By the time you read this, my friends, the warm memories of another Presidents’ Day will be receding, but today we pay homage, blissfully and reverently engaged, somewhere between celebration and commemoration.
Our discussion will be brief today, for duty calls. There is a sale, multiple sales, actually, to which we must attend in order to continue the tradition of observing holidays via consumption. It seems fitting, actually, for what finer salesmen have ever hawked their wares than the long line of hucksters, peddlers and costermongers that have occupied the White House?
Of course some of us may also be remembering George Washington and the birthday of the man who could have been king but set aside personal ambition for the good of the nation. He was a complicated man, flawed, but a man of integrity and substance even when viewed through the modern lens of retroactive social justice.
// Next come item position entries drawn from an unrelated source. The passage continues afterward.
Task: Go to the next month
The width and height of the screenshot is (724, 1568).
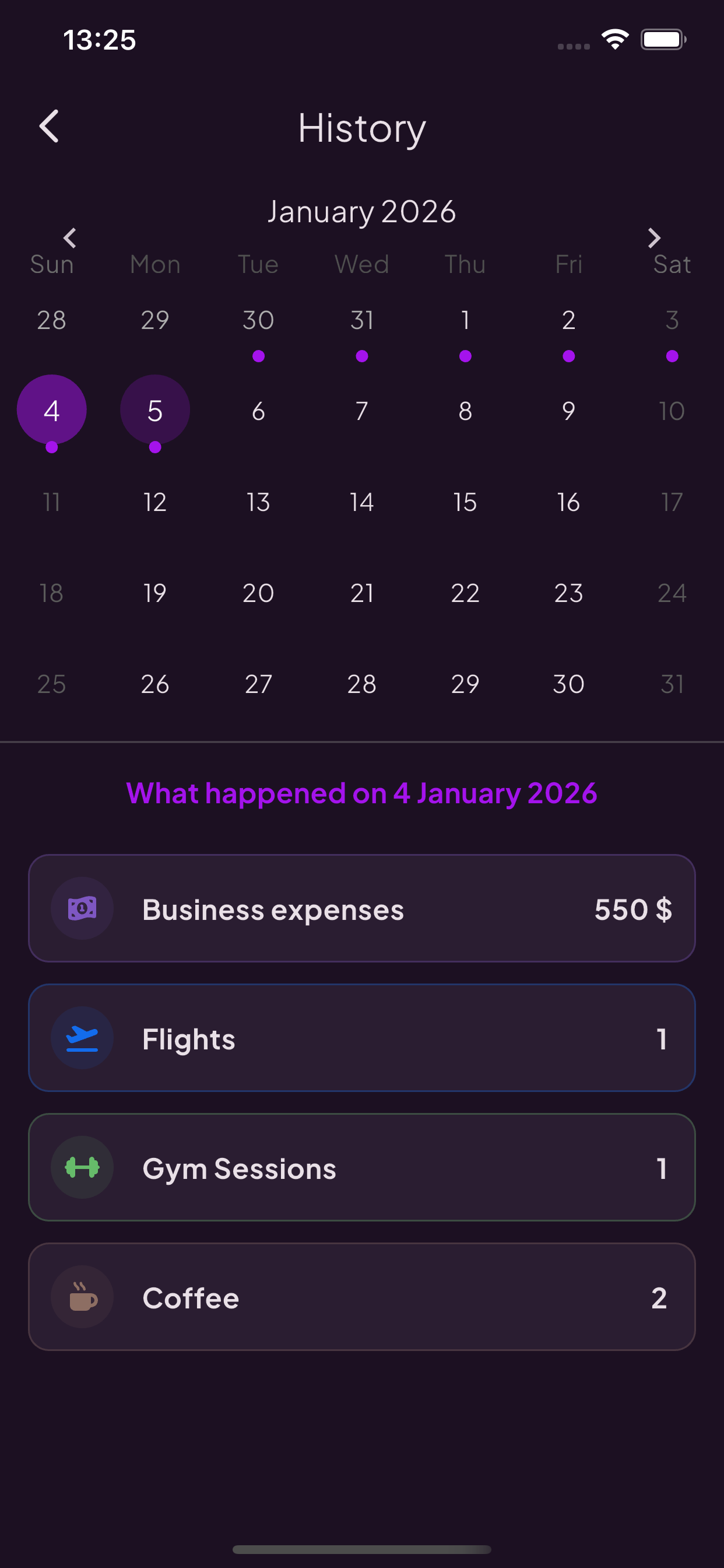Action: pyautogui.click(x=654, y=238)
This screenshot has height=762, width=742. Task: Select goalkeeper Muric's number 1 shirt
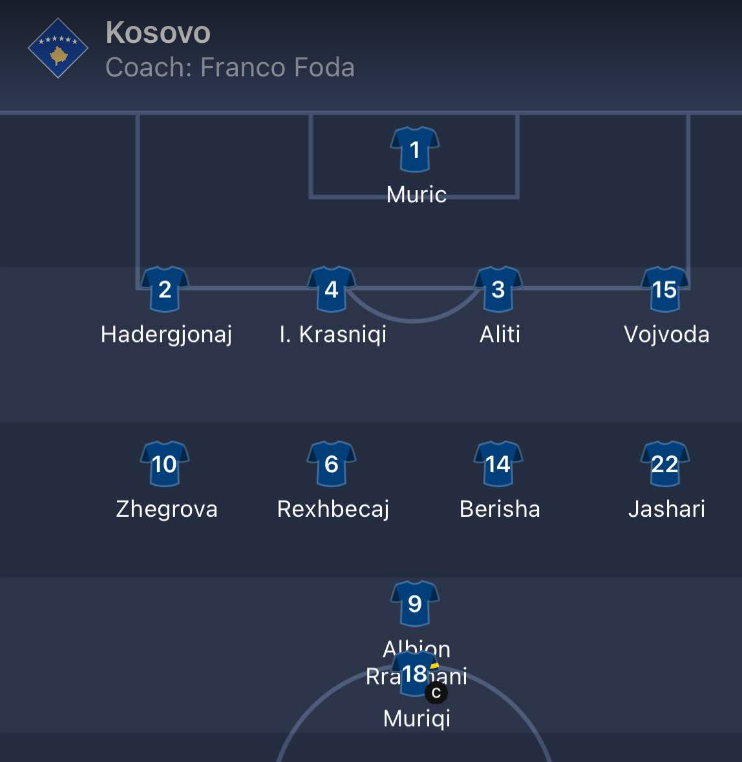(415, 149)
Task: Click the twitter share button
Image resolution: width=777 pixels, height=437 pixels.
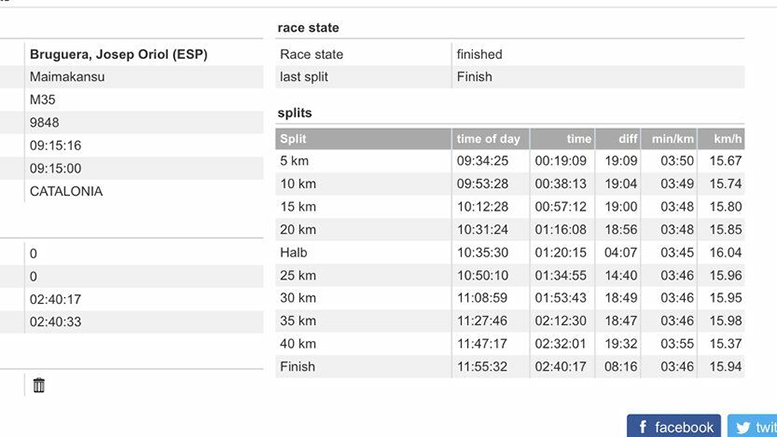Action: 753,427
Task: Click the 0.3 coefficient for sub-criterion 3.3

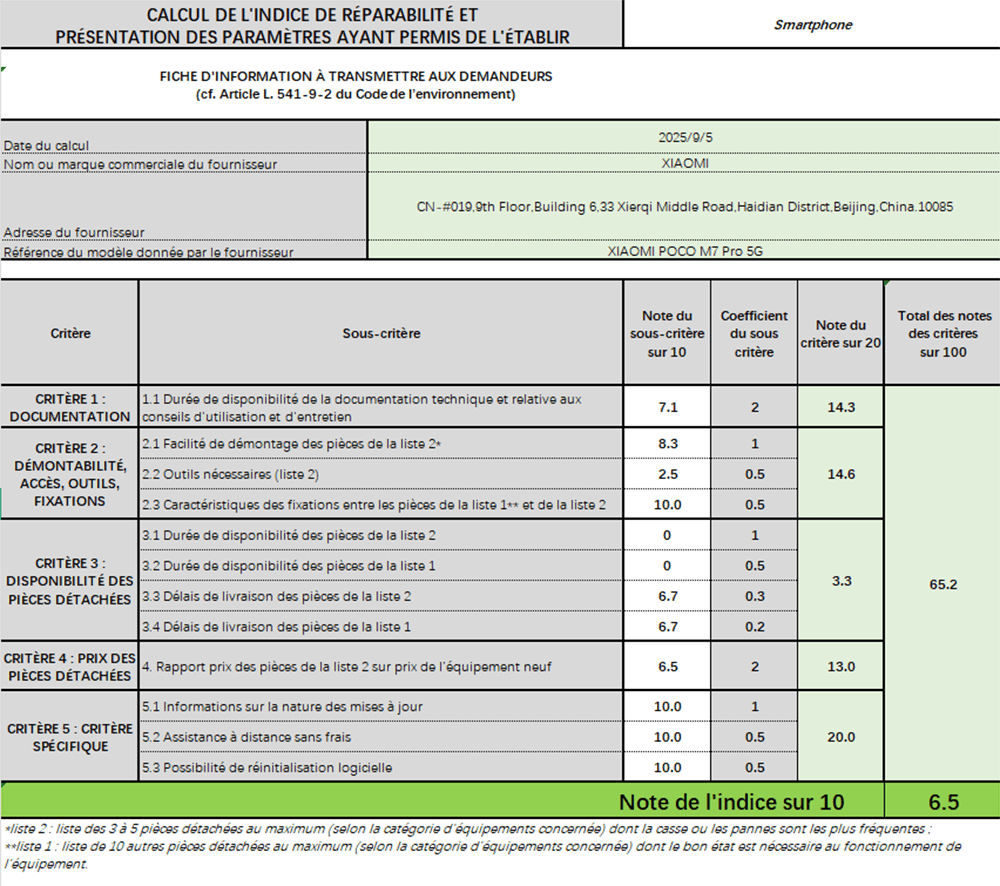Action: (x=754, y=596)
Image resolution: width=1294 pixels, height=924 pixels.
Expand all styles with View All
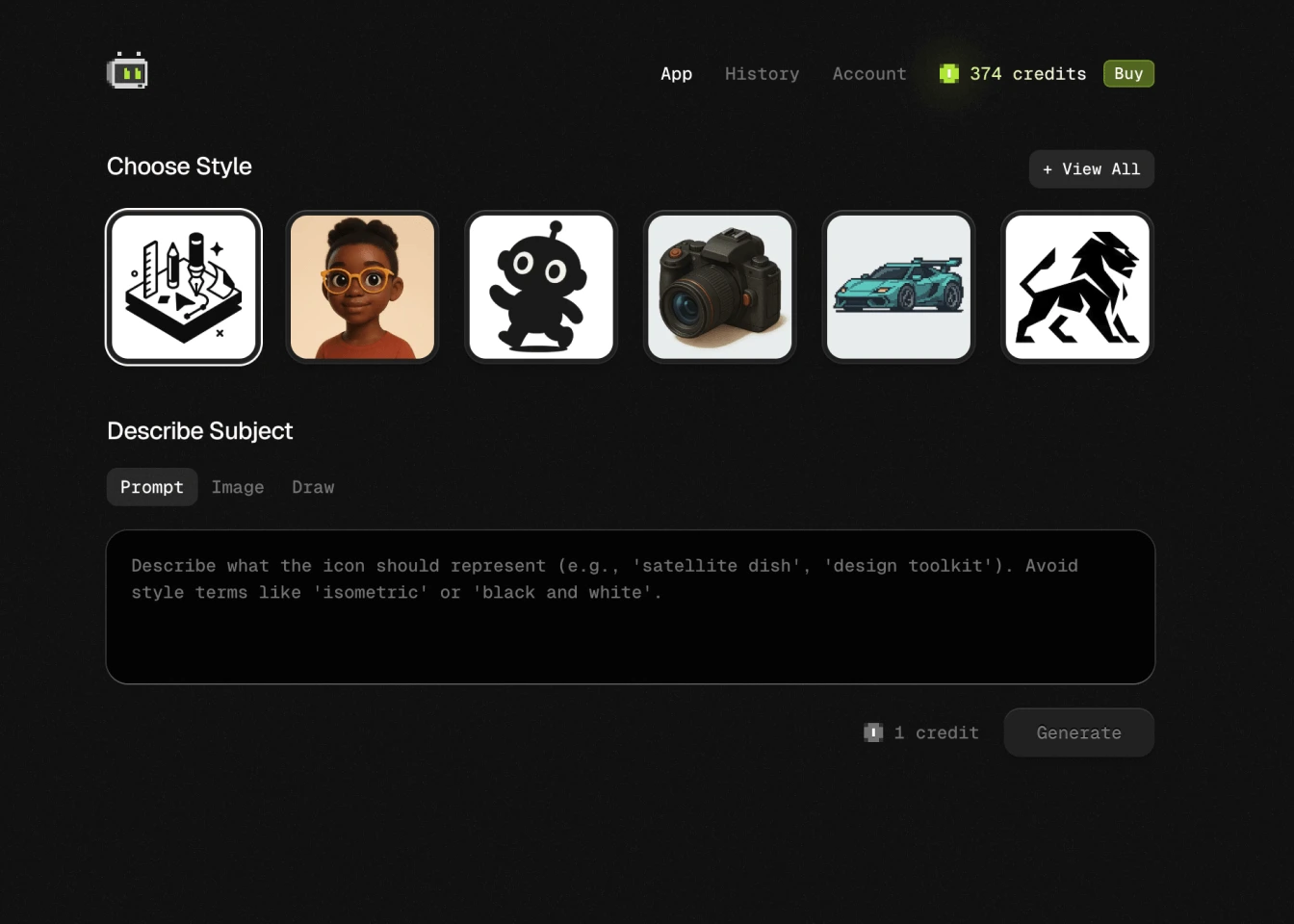click(x=1091, y=168)
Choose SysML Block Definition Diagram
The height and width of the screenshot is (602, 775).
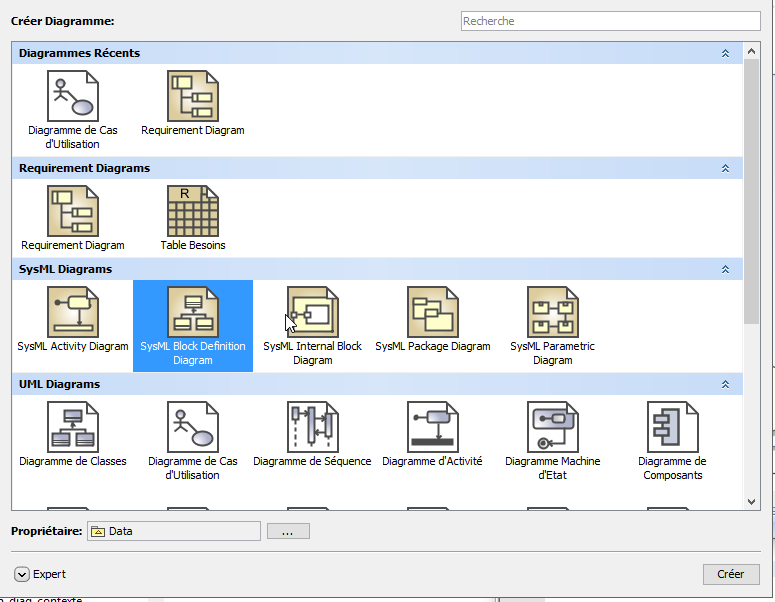coord(193,312)
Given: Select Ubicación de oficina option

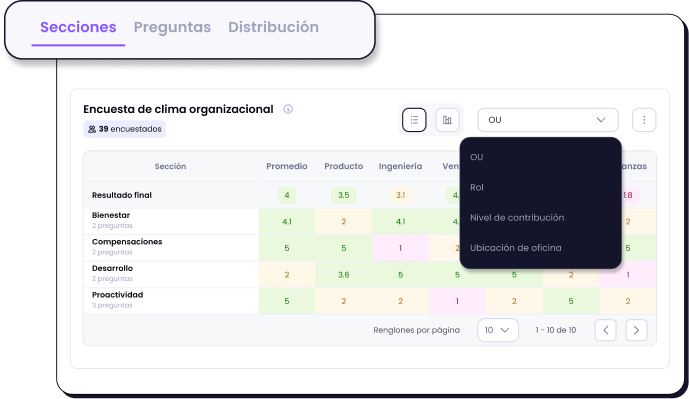Looking at the screenshot, I should tap(515, 248).
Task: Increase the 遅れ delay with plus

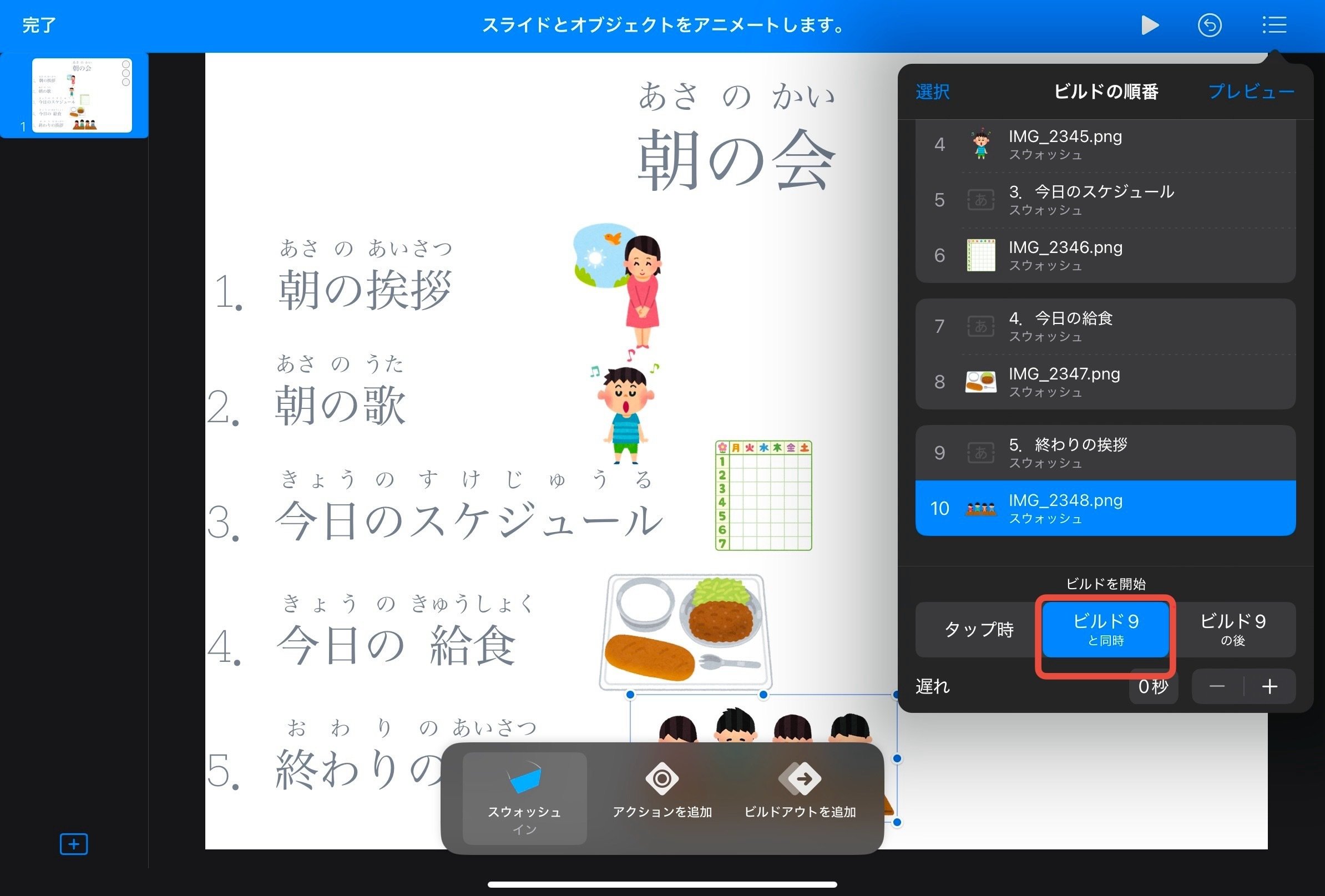Action: tap(1270, 686)
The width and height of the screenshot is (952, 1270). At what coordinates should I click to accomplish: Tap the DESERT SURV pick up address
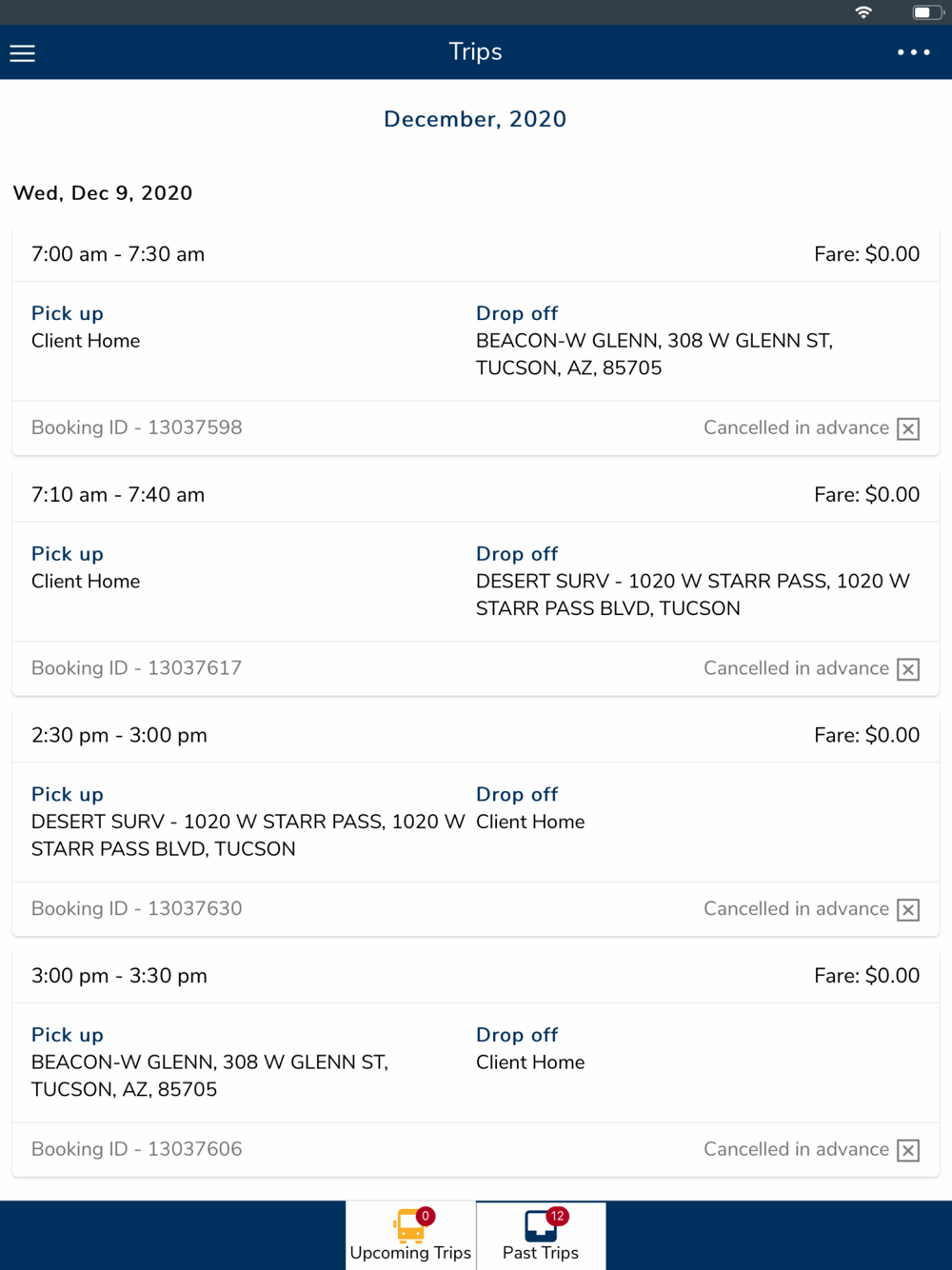click(x=248, y=835)
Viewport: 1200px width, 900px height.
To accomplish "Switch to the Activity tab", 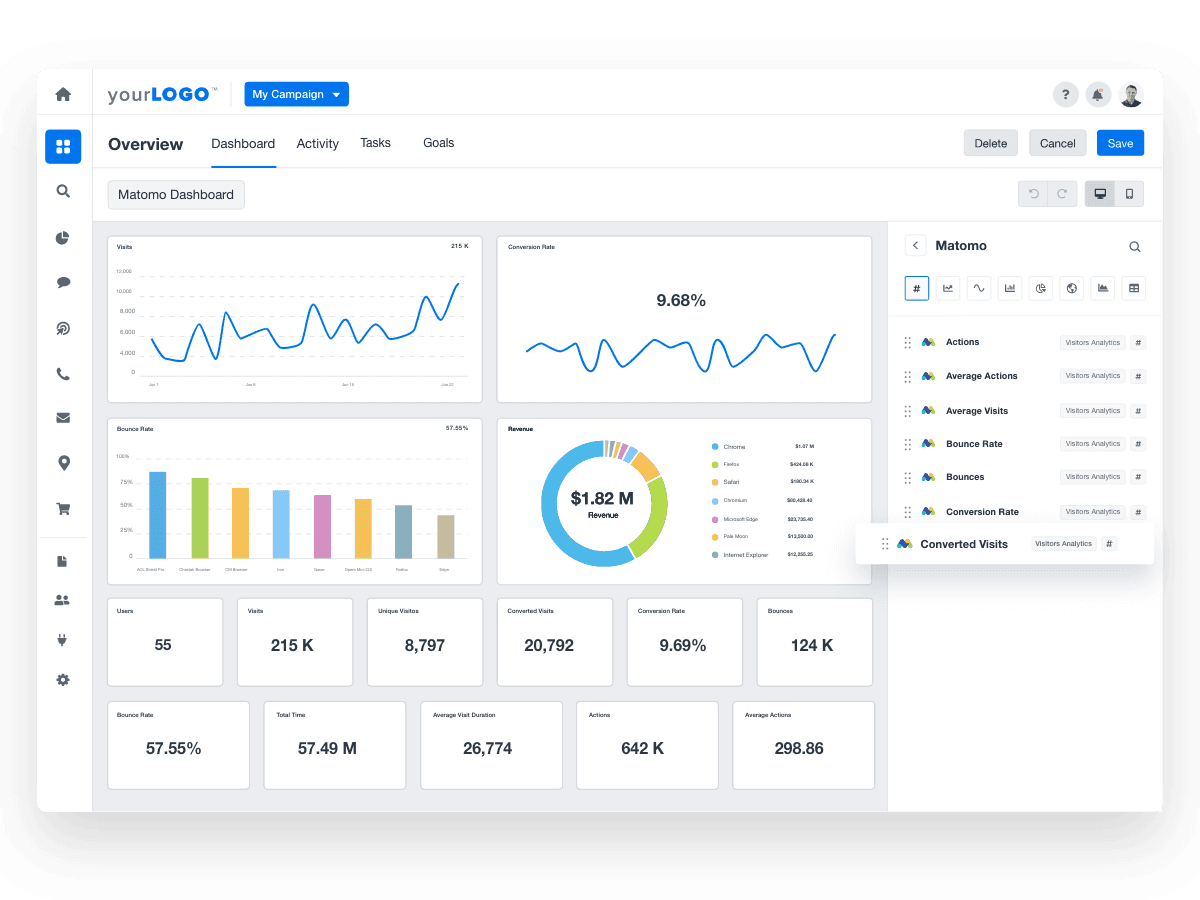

With the signing of the Uniform Monday Holiday Act in 1971, however, we set aside history in favor of three day weekends, and bundled our celebration of all presidents into one extended opportunity for taking advantage of sales and discounts. The banks are closed today, along with federal offices and many businesses across the land. Congress will also be resting from their labors, for about two weeks, taking a much needed break from campaigning and making resolutions.
Meanwhile, soldiers at 800 military bases in 70 countries around the world will still be on duty, safeguarding our ability to shop without interruption. Many, still stationed in Afghanistan and Iraq, continue to be in harm’s way as we celebrate the people who put them there. Law enforcement personnel, firemen, EMT’s and nurses will not be taking the day off.
Come to think of it, perhaps this year we should be more mindful of those people than we are of our long line of pompous potentates. After all, it takes skill, training and a willingness to sacrifice to do those jobs, but anyone can be president.